Excerpted records.
···

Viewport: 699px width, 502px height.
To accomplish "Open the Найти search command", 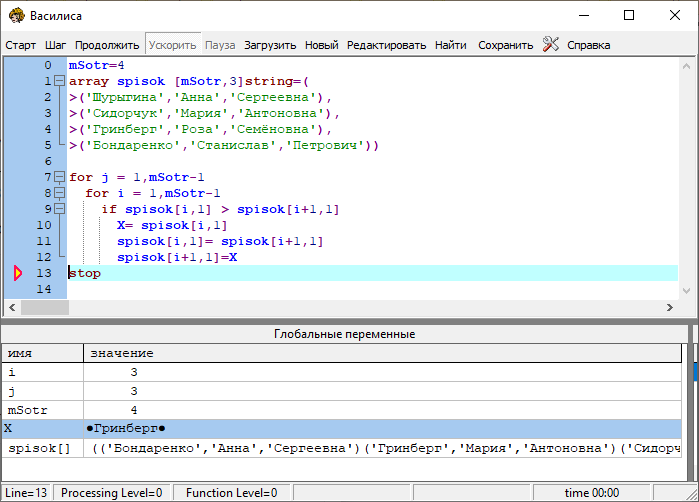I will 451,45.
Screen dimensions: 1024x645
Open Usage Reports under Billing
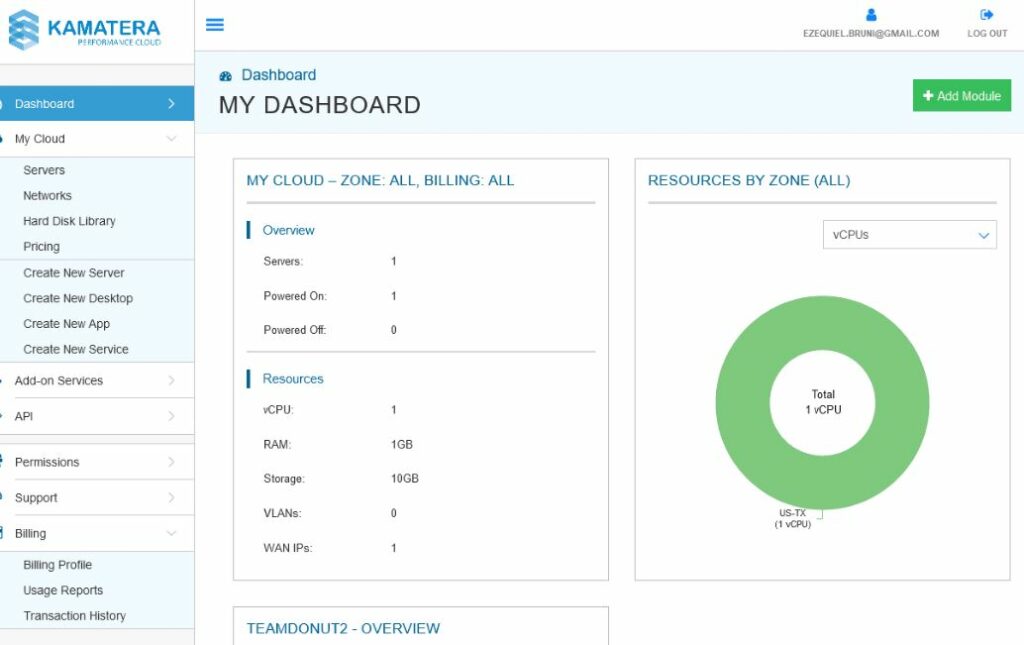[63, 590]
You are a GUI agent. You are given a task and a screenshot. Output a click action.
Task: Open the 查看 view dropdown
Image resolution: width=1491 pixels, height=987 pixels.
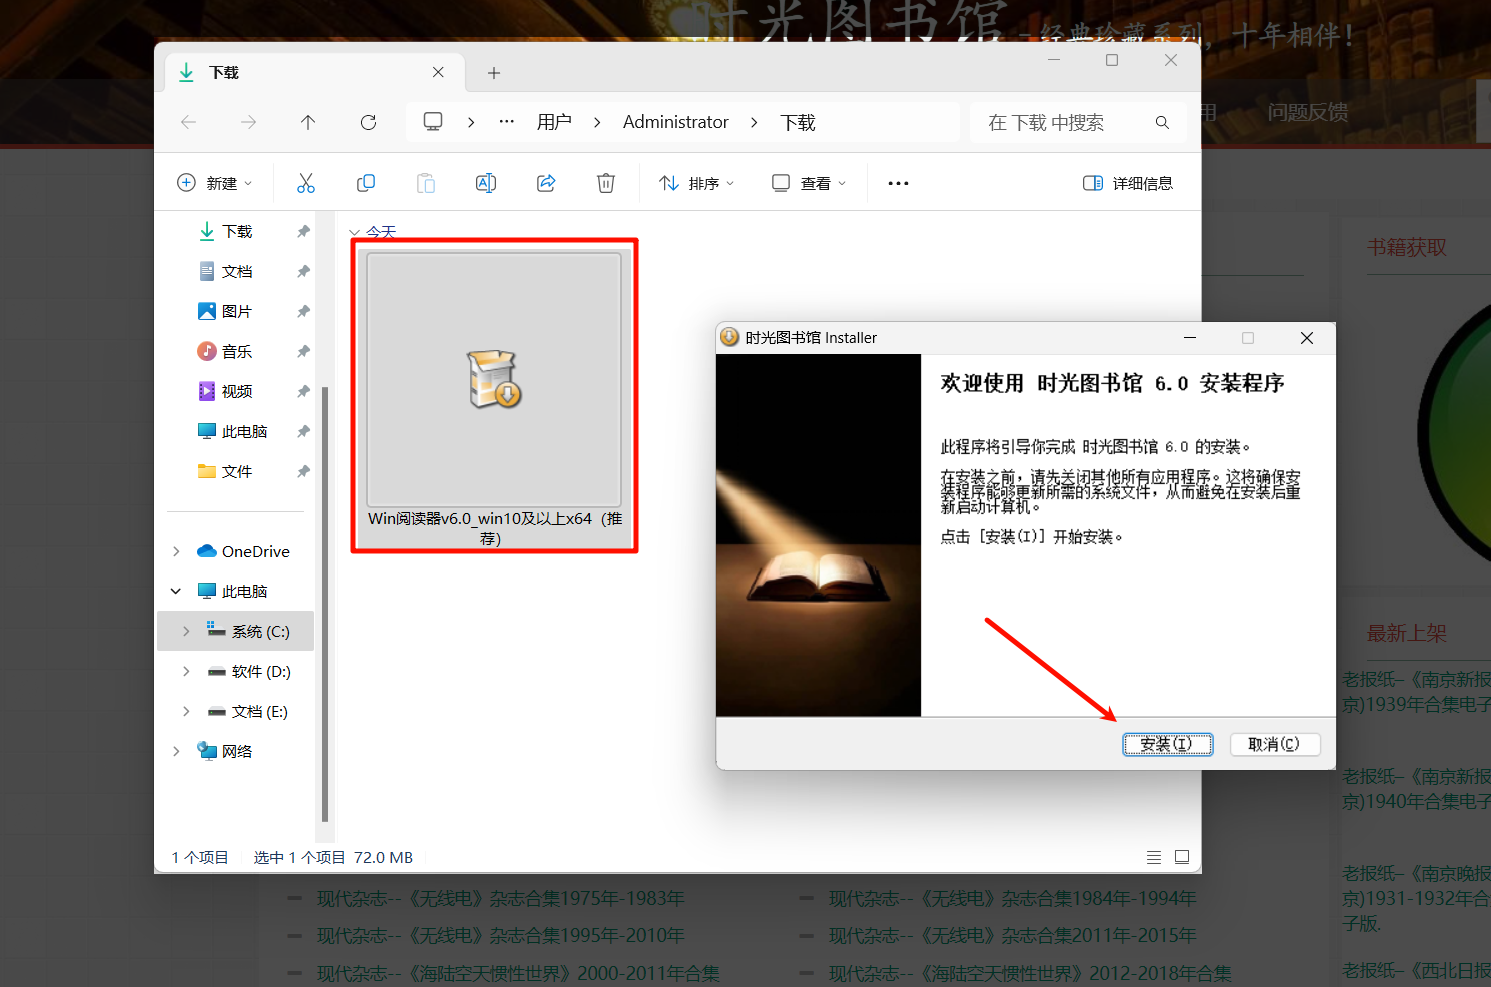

···

What this task involves. Go through the material above, and wherever a line contains the string "width", return it.

Result.
Viewport: 699px width, 502px height.
Image resolution: width=1491 pixels, height=987 pixels.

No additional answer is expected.